The timing matters. Victoria's government has committed to expanding digital access to public collections as part of its broader creative industries agenda, and several institutions are mid-cycle on major server infrastructure upgrades. Clearing duplicate image files before migrating to new systems is not optional — it directly affects licensing costs, metadata integrity, and the accuracy of public-facing search tools that tens of thousands of Melburnians use each month.
What Other Cities Are Doing
London's Victoria and Albert Museum completed a structured deduplication program across its digital asset management system in 2023, cutting storage overhead and, critically, resolving a long-running problem where the same object photograph appeared under multiple accession numbers — confusing researchers and complicating rights clearances. Amsterdam's Rijksmuseum, whose Rijksstudio platform has logged more than 700,000 freely downloadable high-resolution works, built deduplication logic directly into its ingest pipeline so duplicates are caught at the point of upload rather than cleaned up retroactively. Toronto Public Library, which digitised roughly 5,000 historical photographs of the city between 2021 and 2024, deployed open-source perceptual hashing tools to flag near-duplicate images before they entered the public catalogue.

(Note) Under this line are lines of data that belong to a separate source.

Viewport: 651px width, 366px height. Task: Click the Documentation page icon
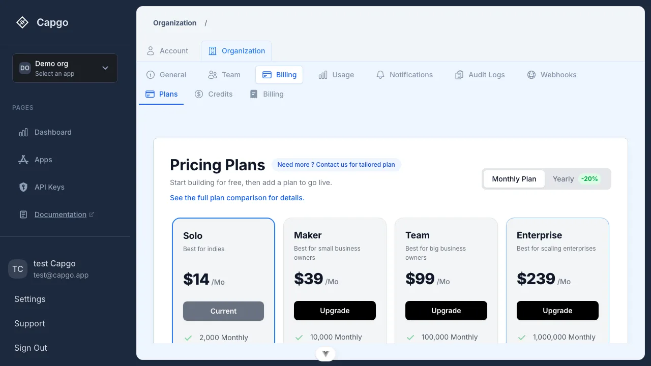pyautogui.click(x=23, y=215)
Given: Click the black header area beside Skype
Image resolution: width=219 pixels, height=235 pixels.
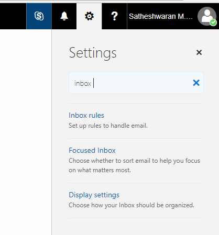Looking at the screenshot, I should coord(13,16).
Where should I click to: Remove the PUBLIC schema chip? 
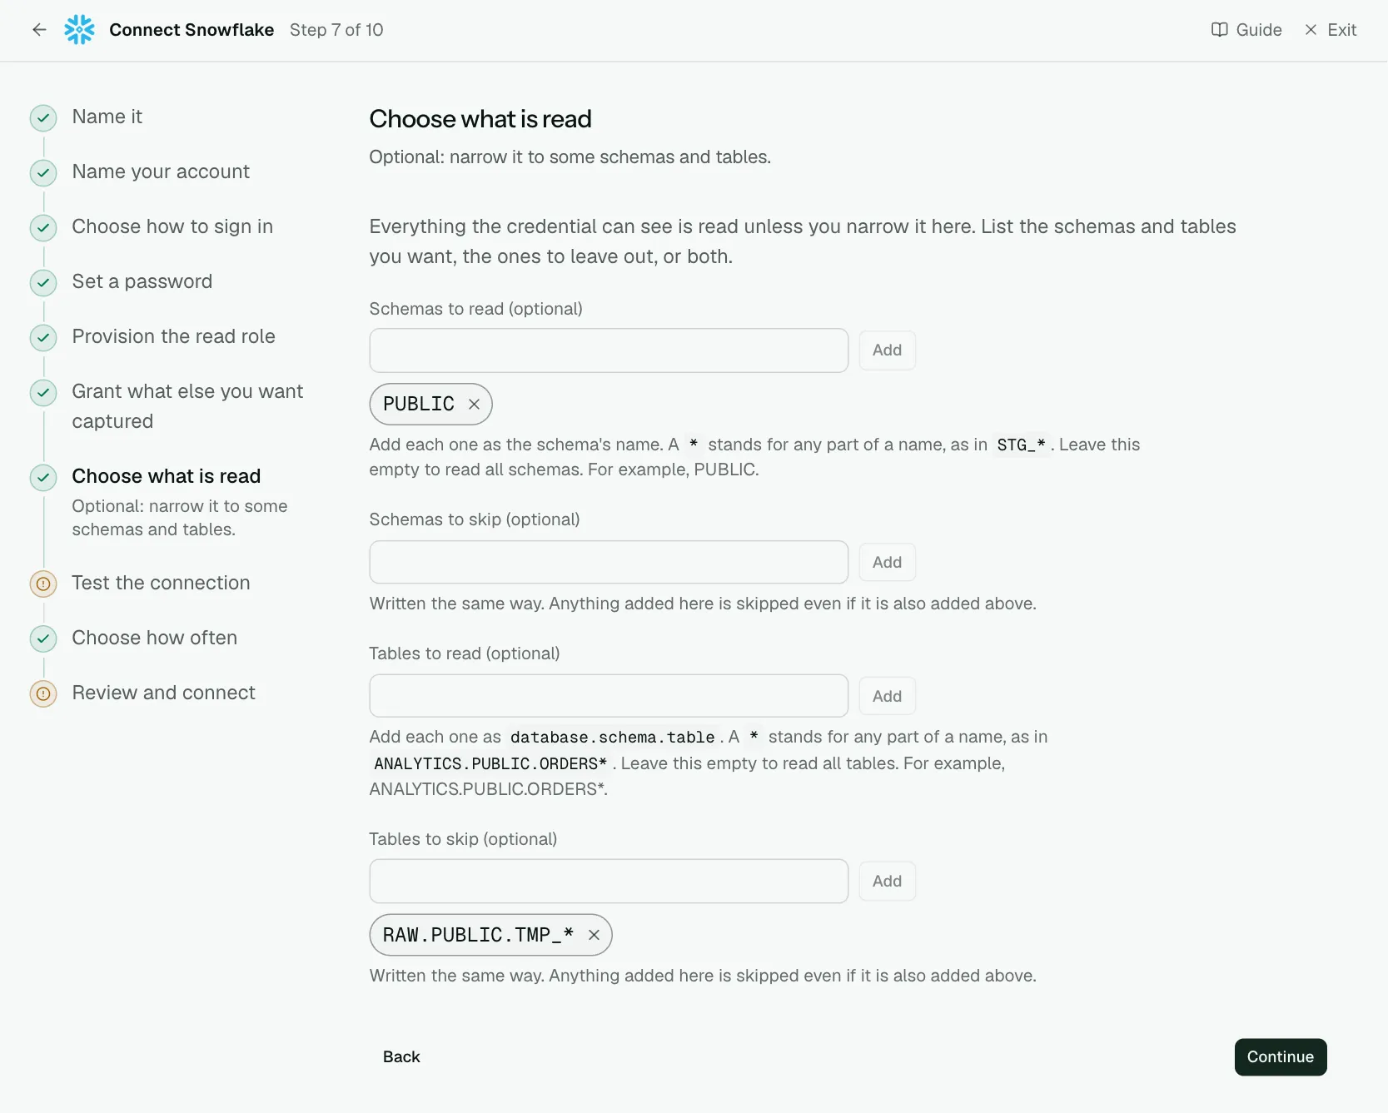coord(474,404)
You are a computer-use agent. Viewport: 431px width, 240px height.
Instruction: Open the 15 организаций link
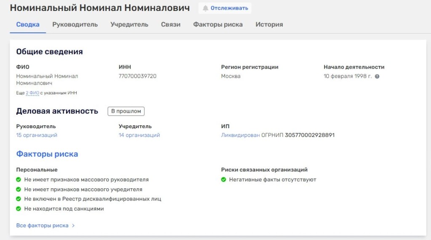pos(37,135)
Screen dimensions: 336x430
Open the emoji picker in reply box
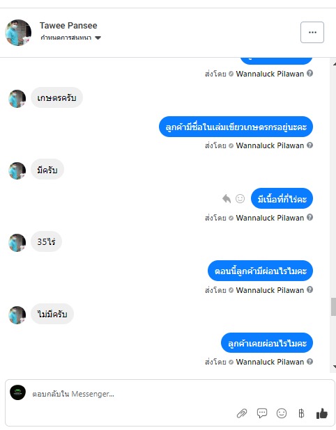pos(282,413)
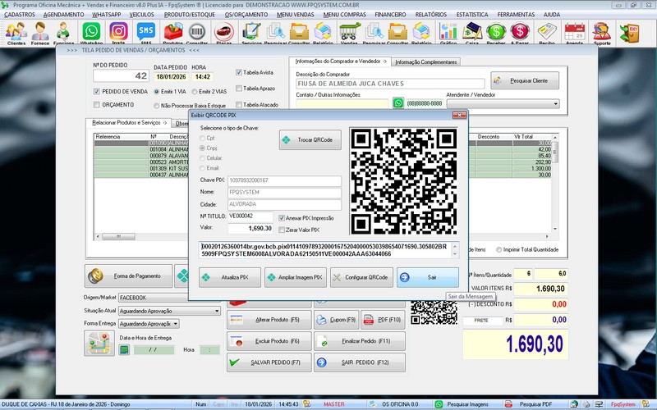
Task: Uncheck Anexar PIX Impressão
Action: coord(283,218)
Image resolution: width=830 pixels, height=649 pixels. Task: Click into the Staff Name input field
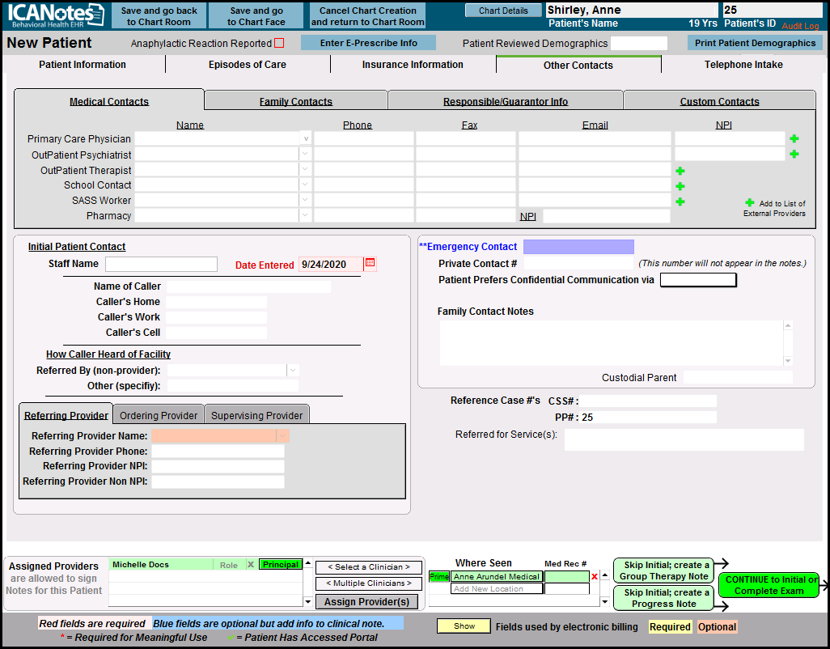coord(161,264)
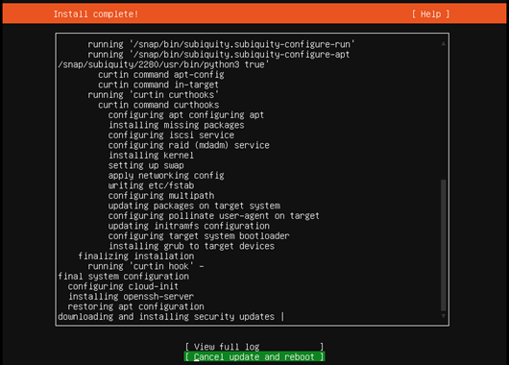
Task: Select the 'configuring cloud-init' log line
Action: pyautogui.click(x=123, y=286)
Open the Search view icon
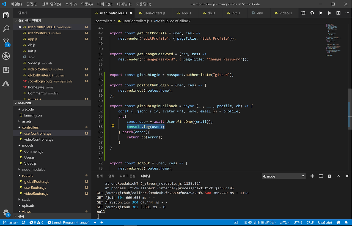This screenshot has height=226, width=352. 6,29
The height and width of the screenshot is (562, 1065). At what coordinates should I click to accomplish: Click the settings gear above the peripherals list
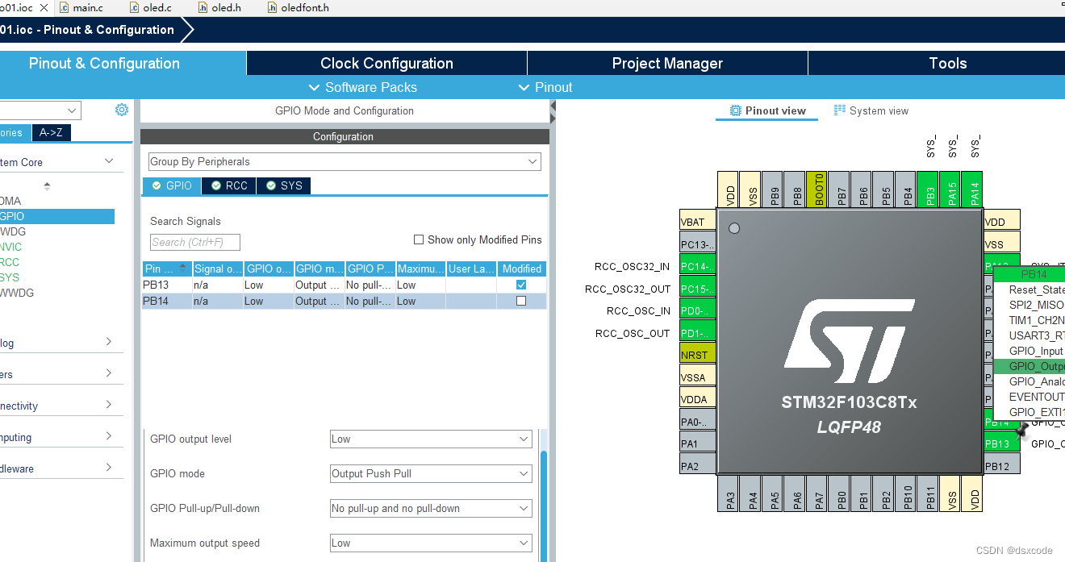121,110
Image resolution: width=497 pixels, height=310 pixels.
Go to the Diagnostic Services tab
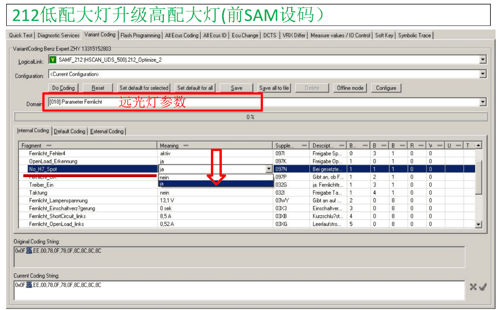click(59, 35)
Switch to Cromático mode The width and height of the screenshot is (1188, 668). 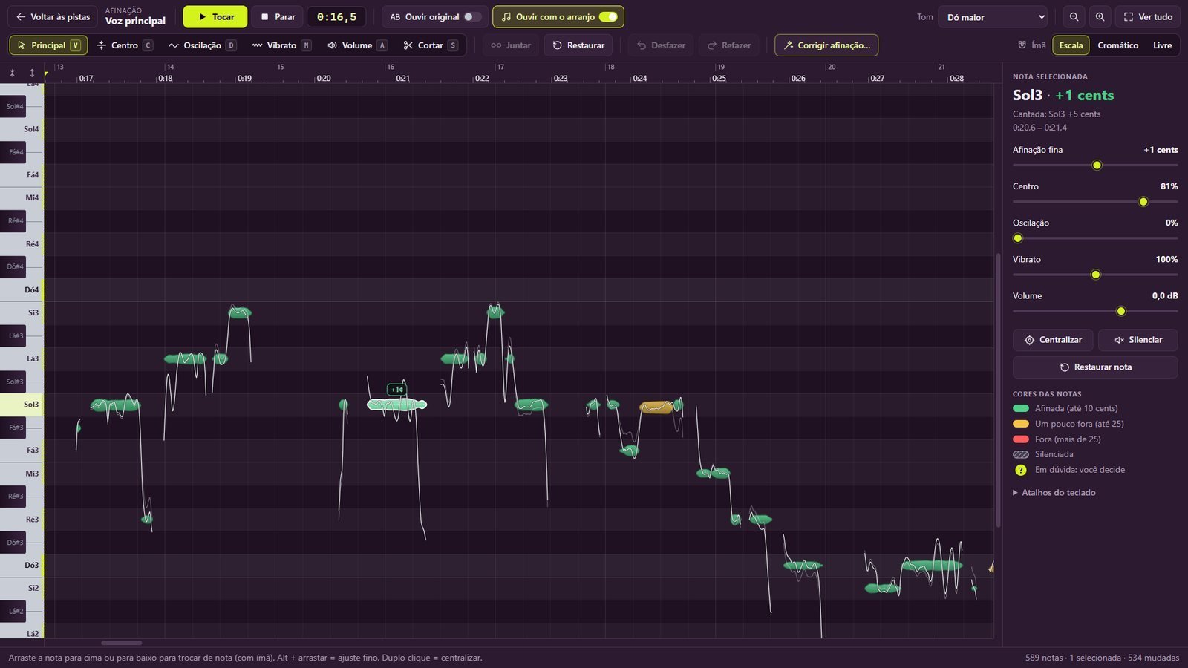(x=1117, y=45)
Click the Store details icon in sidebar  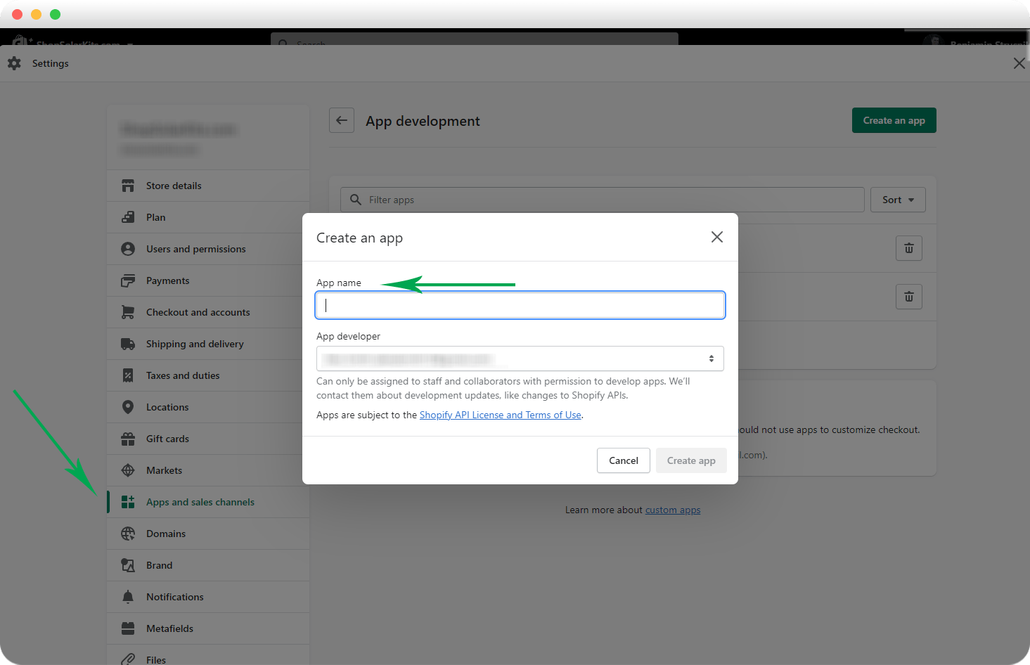(x=128, y=185)
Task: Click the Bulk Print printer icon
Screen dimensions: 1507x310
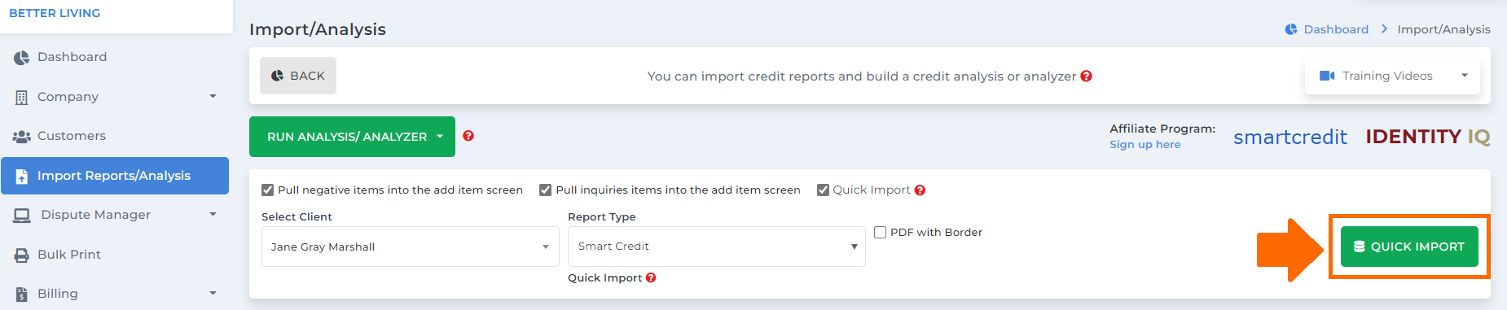Action: 21,255
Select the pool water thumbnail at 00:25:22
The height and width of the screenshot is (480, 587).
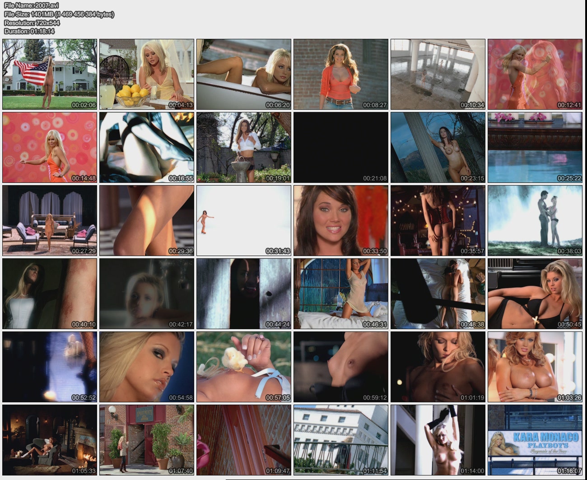[x=535, y=147]
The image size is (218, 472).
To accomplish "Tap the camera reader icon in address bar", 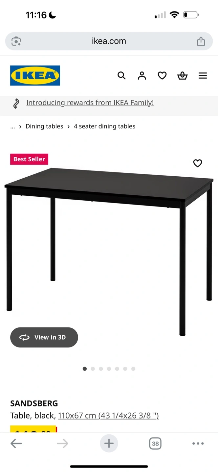I will [16, 41].
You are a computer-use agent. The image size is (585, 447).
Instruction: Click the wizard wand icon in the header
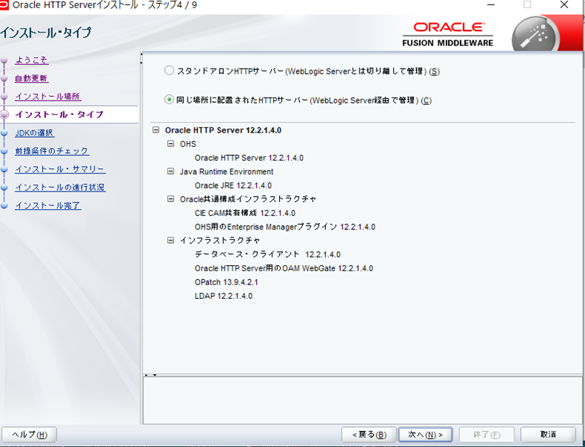coord(533,36)
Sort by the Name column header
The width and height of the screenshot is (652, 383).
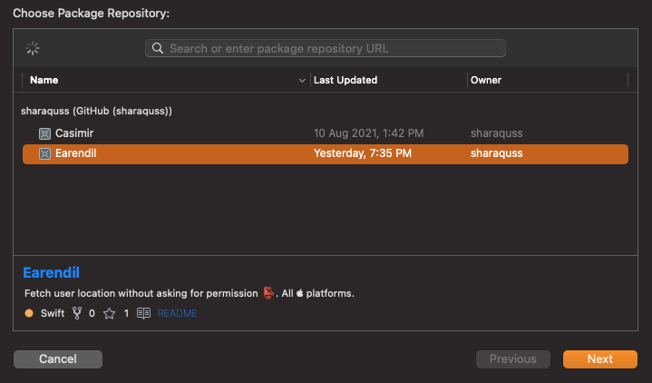44,80
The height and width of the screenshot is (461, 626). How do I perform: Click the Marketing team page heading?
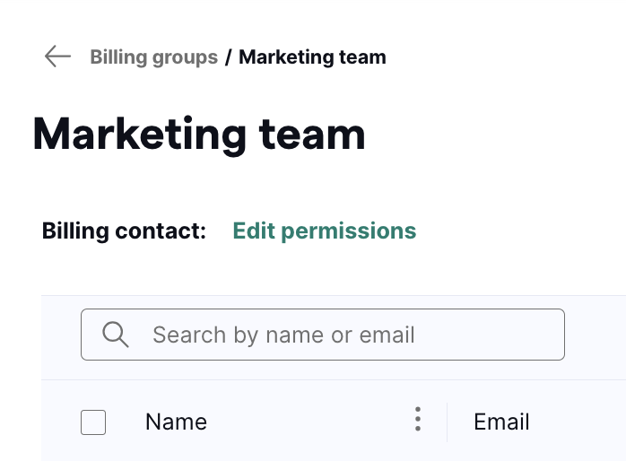tap(199, 135)
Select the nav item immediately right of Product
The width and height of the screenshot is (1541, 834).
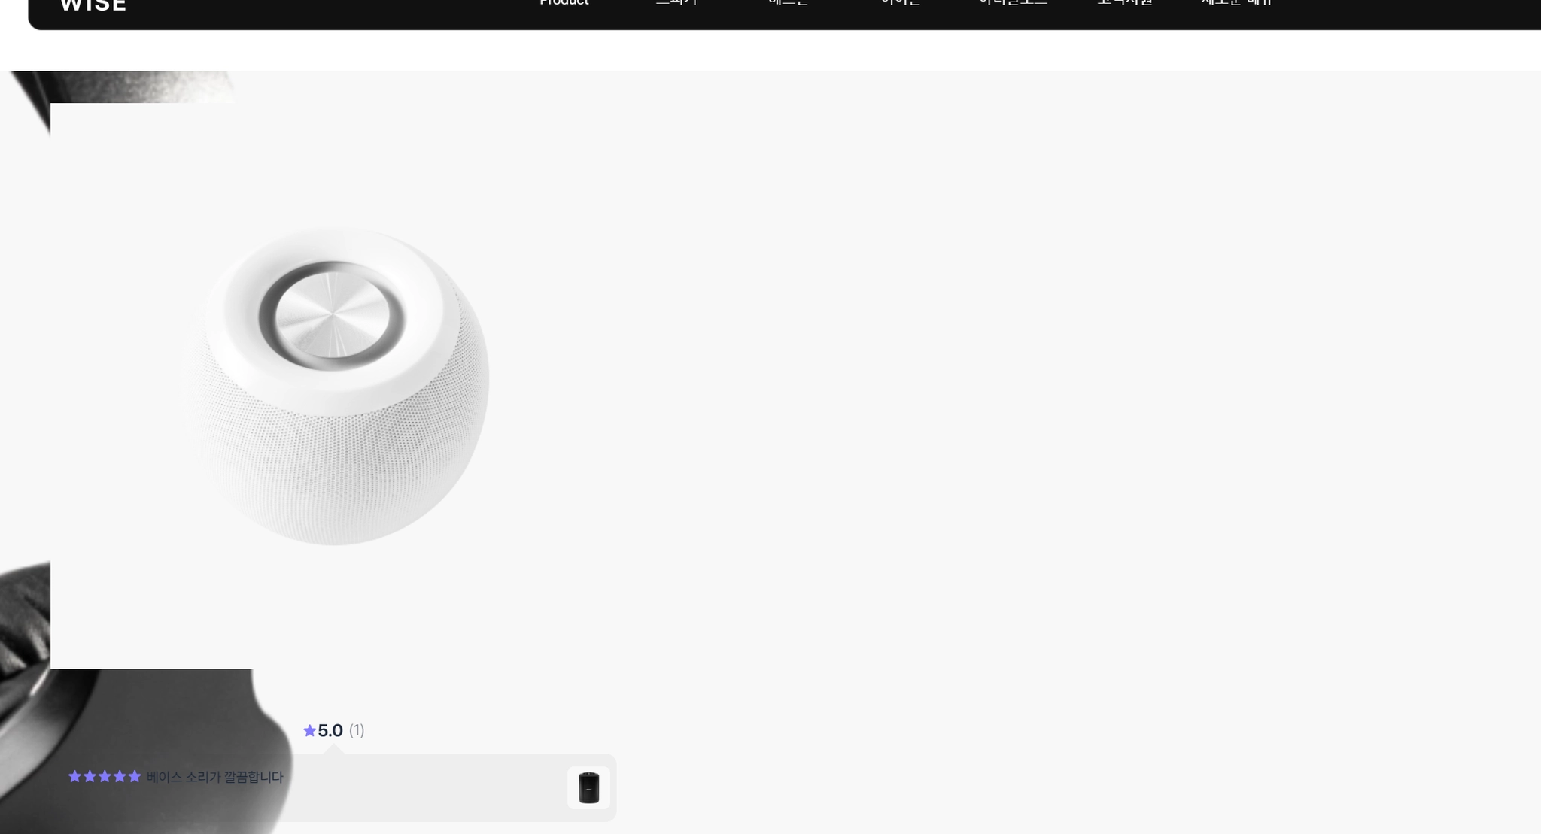point(676,3)
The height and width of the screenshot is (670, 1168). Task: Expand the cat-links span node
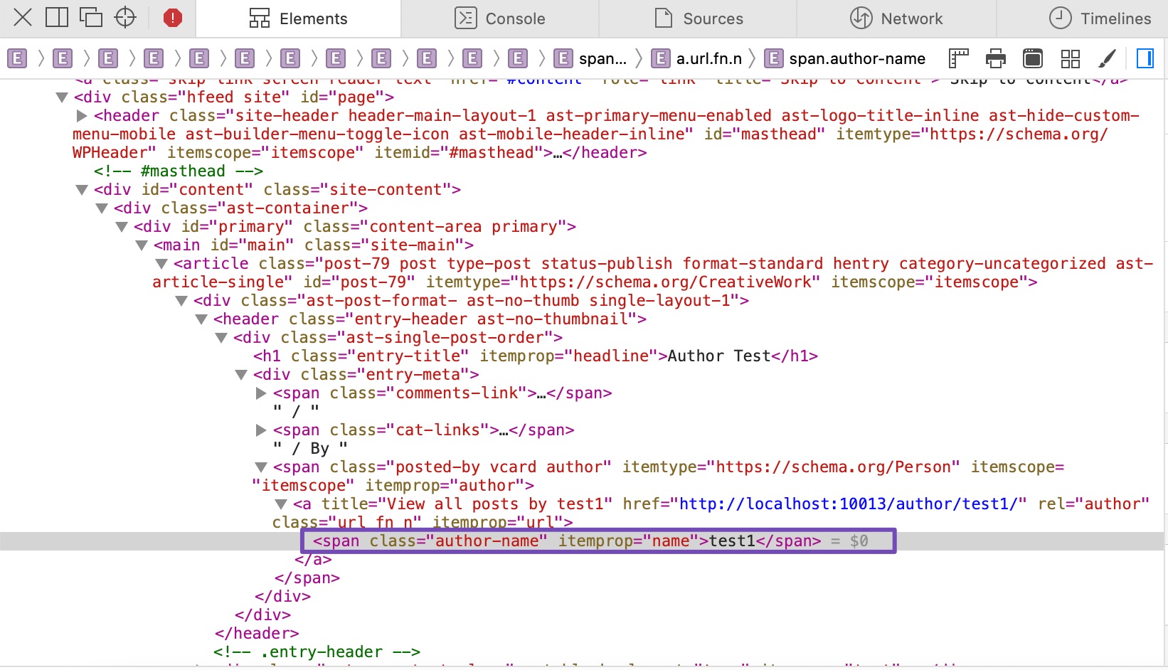coord(261,430)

Melbourne's approach has been more fragmented. State Library Victoria uses a proprietary digital asset management platform, while Museums Victoria operates its own separate system. The two institutions share physical proximity in the Carlton-CBD corridor but have not, as of mid-2026, announced any joint deduplication framework. The City of Melbourne's own digital archive — which holds images related to council infrastructure, public art and events — is managed independently again through the council's internal IT directorate in the Hoddle Grid precinct.
The Cost of Inaction
Cloud storage is not cheap at institutional scale. Enterprise-tier archival storage from major providers runs at rates where even a 10 terabyte redundancy across multiple systems translates into thousands of dollars annually in unnecessary infrastructure spend — before accounting for the staff hours required to manually adjudicate duplicate metadata records. A 2024 report by the Digital Preservation Coalition, based in York, UK, found that unmanaged duplication was among the top five cost drivers in mid-sized cultural institution digital collections globally, alongside format obsolescence and rights management gaps.
The practical consequences in Melbourne are visible to anyone who has searched the State Library's image catalogue and found multiple entries for the same photograph of Flinders Street Station or Federation Square — each with slightly different crop dimensions or resolution settings from separate scanning runs. For a researcher, that is a nuisance. For a publisher seeking licensing clearance, it creates genuine legal ambiguity about which file version carries the authoritative rights record.
Amsterdam and Toronto both point to the same core lesson: deduplication works best as a workflow policy, not a cleanup project. Building the check into the moment of ingest — before a duplicate is ever catalogued — eliminates the exponential backlog problem. London's V&A took the retroactive route and it worked, but the museum spent approximately 18 months on the remediation across a collection of around 1.2 million digital records, according to the institution's published digital strategy documents.
For Melbourne institutions, the most practical near-term step is adopting perceptual hashing standards — already open-source and free to implement — as a condition of any new digitisation grant awarded through Creative Victoria or the Australia Council for the Arts. Several archivists across the sector have raised this informally. Whether it becomes formal policy before the next round of infrastructure upgrades is complete will determine whether Melbourne's collections arrive on their new servers clean, or carrying the same accumulated weight all over again.